Когда-то «Современник» назвал… «Русский вестник» подготовительным журналом… — Вероятно, имеется в виду оценка «Русского вестника» Чернышевским в статье «История из-за г-жи Свечиной» («Современник», 1860, № 6): «Мы думаем, что воззрения, излагаемые «Русским вестником», подготовляют людей к принятию воззрений, излагаемых нами… мы считаем его очень полезным для нас подготовителем серьезных людей к принятию наших понятий» (Н. Г. Чернышевский. Полн. собр. соч., т. VII, М. 1950, стр. 302–303).

Стр. 223…имеет в предмете указать на Францию. — Готовя цензурные преобразования, русское правительство в значительной степени ориентировалось на французские законы о печати. В связи с этим демократическая журналистика неоднократно резко критиковала французскую цензурную систему.

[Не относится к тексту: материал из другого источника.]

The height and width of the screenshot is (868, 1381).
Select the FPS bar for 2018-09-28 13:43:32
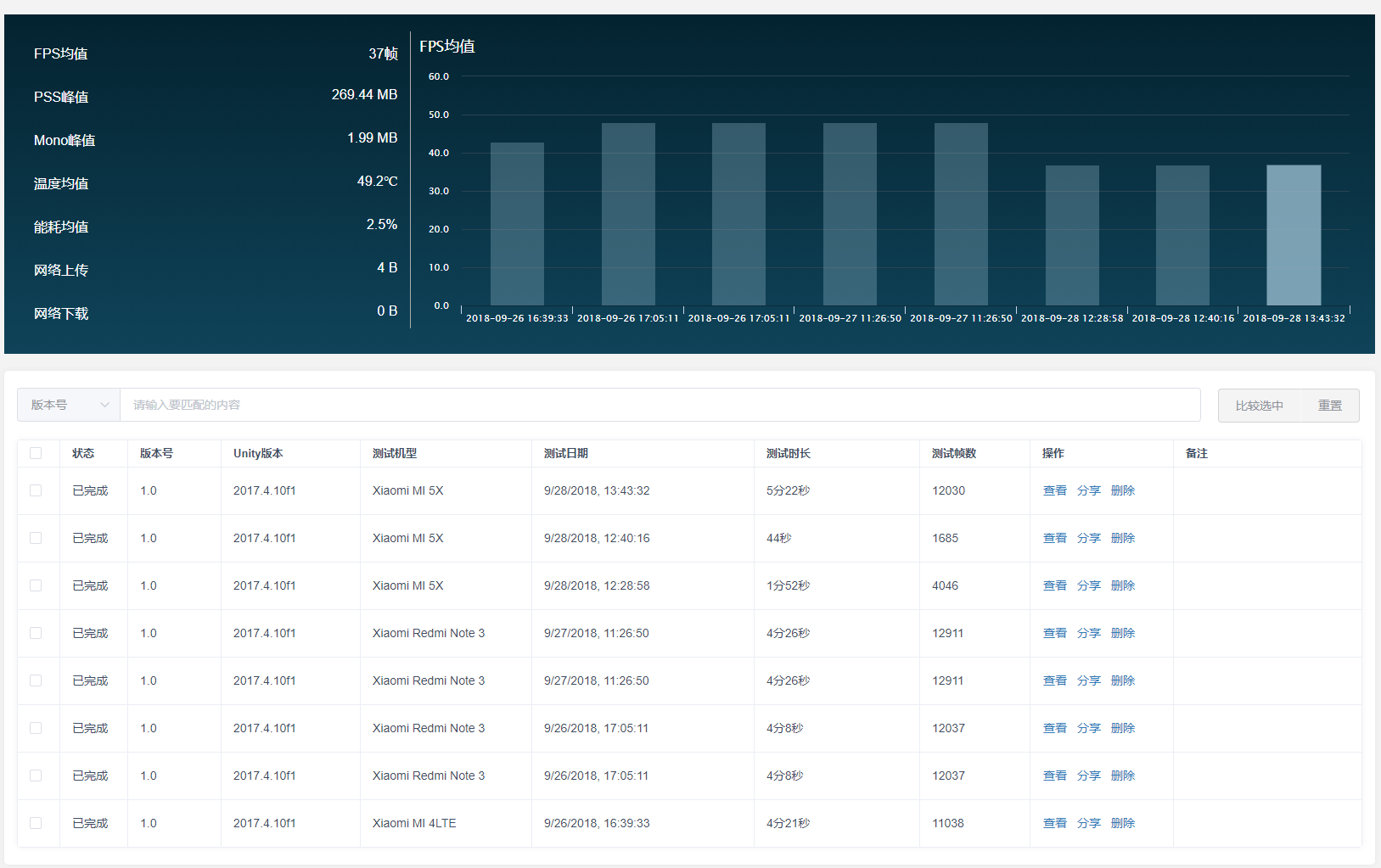pyautogui.click(x=1294, y=235)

…что для нас Франция? что мы для нее? — ироническая перифраза слов Гамлета «Что ему Гекуба? что он Гекубе?»

Что мы, русские, не имели до сих пор свободных учреждений… тут, конечно, хорошего мало… — Смелое указание на то, что в государственном устройстве России отсутствуют элементарные конституционные свободы, вызвало неблагосклонный отзыв цензора Пржецславского (см. выше).